Guard Therapeutics [GUARD], a biotechnology company specializing in kidney diseases, today announced further information regarding the development strategy for the investigational drug RMC-035. An advisory meeting with the U.S. Food and Drug Administration (FDA) will be requested to explore dose optimization and the framework for a future registrational trial for the prevention of kidney injury in open-heart surgery. The development strategy is based on the recent top-line results of the Phase 2 AKITA study, which demonstrated statistically significant and clinically relevant long-term kidney-protective effects of RMC-035 after open-heart surgery.
As a first step, the company plans to engage with the FDA concerning AKITA study results and subsequent development steps. To facilitate this, Guard Therapeutics is seeking an advisory meeting which is anticipated to take place around the turn of the year 2023/24 based on standard timelines.
“We are highly motivated by the efficacy results of the Phase 2 AKITA study. To advance RMC-035 in the clinical development towards an approved medication, it is now crucial to promptly present these results to the FDA and seek its guidance regarding the upcoming development steps in open-heart surgery,” said Dr. Michael Reusch, Chief Medical Officer at Guard Therapeutics. “We look forward to engaging in a fruitful dialogue with the FDA to establish a continued scientifically sound and efficient development plan”.

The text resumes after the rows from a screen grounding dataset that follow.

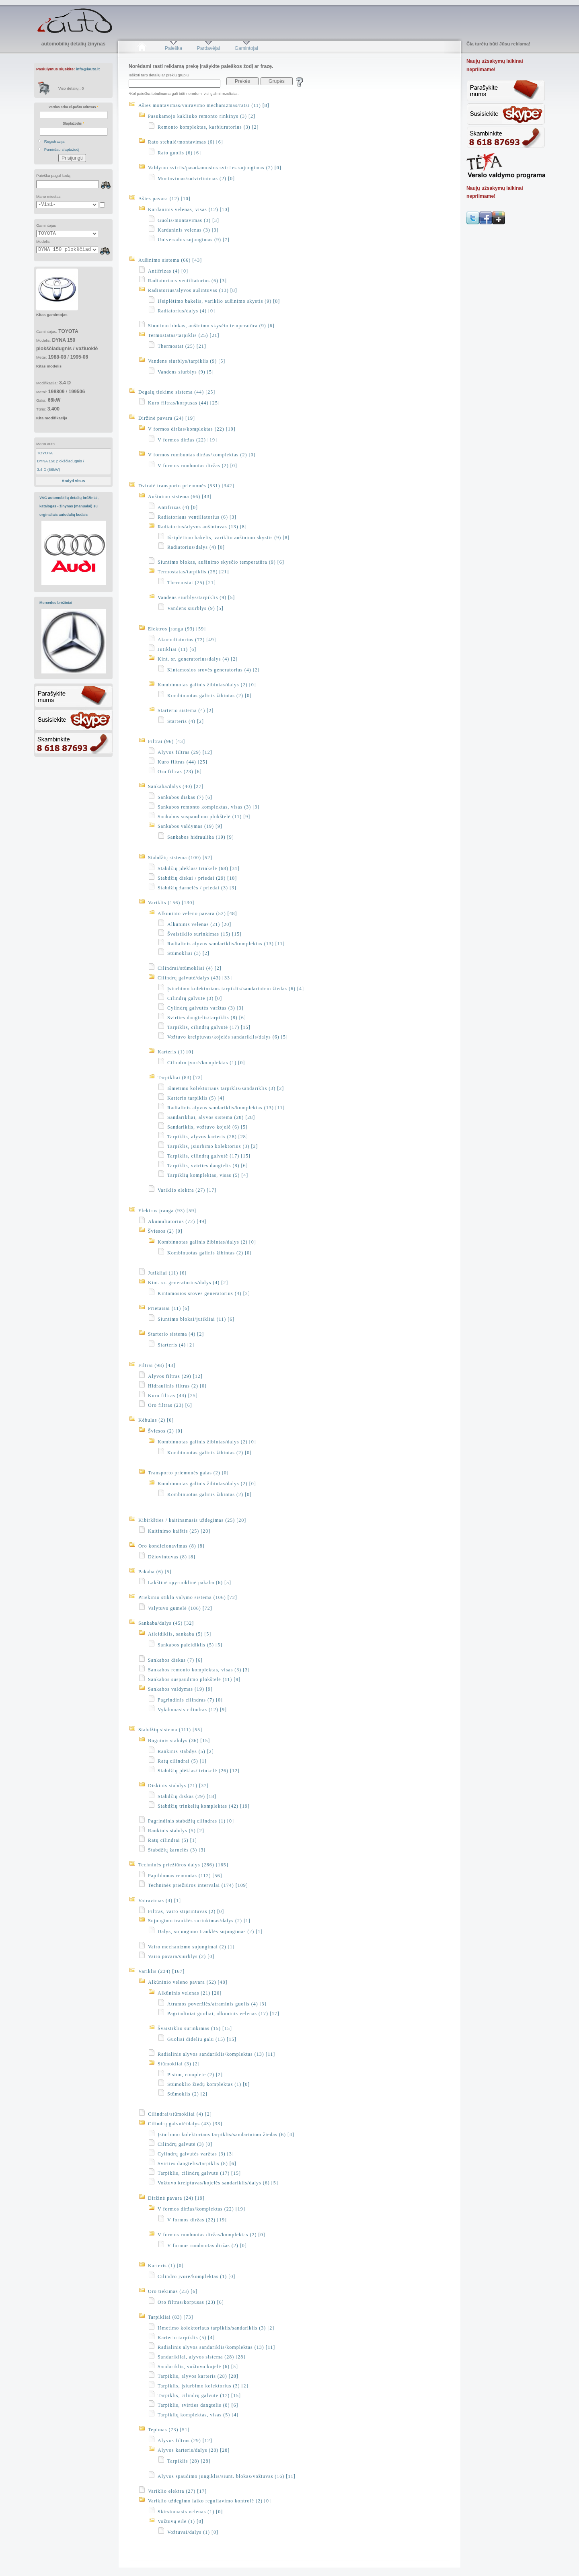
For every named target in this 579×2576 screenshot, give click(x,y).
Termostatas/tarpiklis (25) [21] (183, 335)
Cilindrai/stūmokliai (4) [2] (190, 968)
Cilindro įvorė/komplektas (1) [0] (206, 1062)
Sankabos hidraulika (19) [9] (200, 837)
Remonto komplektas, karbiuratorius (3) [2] (208, 127)
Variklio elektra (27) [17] (187, 1190)
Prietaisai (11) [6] (168, 1308)
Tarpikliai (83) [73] (180, 1077)
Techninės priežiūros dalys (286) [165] (183, 1865)
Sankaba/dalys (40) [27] (175, 786)
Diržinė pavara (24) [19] (166, 418)
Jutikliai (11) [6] (177, 649)
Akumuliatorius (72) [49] (187, 639)
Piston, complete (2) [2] (195, 2074)
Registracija (54, 141)
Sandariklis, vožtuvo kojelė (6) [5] (207, 1127)
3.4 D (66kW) (48, 469)
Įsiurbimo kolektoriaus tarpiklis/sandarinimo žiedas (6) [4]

The company intends to proceed as planned to determine the optimal dose of RMC-035. Based on the clear kidney-protective effects of RMC-035 in the AKITA study, alternative development paths will also be evaluated with the aim of reducing the time and cost to market approval. This includes the possibility of obtaining a so-called Breakthrough Therapy designation - an FDA program aimed at expediting the development and review of drugs targeting serious or life-threatening conditions.
More details regarding the clinical plan are expected to be communicated after the planned advisory meeting with the FDA.
After determining the optimal dose in open-heart surgery, the company also intends to advance RMC-035 in the kidney transplantation indication into the next clinical development phase. With demonstrated proof-of-concept and an established dose in open-heart surgery, there are potential opportunities to proceed directly to a pivotal phase 2b/3 study in kidney transplantation.
RMC-035 represents a completely new class of drugs (first-in-class) and consists of a recombinant and modified variant of the endogenous protein alpha-1-microglobulin. The investigational drug has the ability to protect cells and their mitochondria from damage caused by oxygen deprivation and elevated levels of the oxygen-binding and toxic protein heme. Favorable treatment effects of RMC-035 have been observed in several preclinical disease models. RMC-035 has a natural affinity for the kidneys and is primarily being developed as an intravenous kidney protective treatment for patients at high risk of developing acute kidney injury (AKI).
RMC-035 has obtained an Investigational New Drug (IND) clearance by the U.S. Food and Drug Administration (FDA) for the treatment of AKI in open-heart surgery. Additionally, RMC-035 has been granted Fast Track Designation by the FDA to reduce the risk of irreversible loss of kidney function, the need for dialysis treatment, or death after open-heart surgery in patients at increased risk of AKI. Recent top-line results from the Phase 2 study AKITA demonstrated a statistically significant and clinically relevant effect of RMC-035 on long-term kidney outcomes in this patient population. In addition to open-heart surgery, a second development program with RMC-035 was initiated with a recently completed Phase 1b clinical study in patients undergoing kidney transplantation.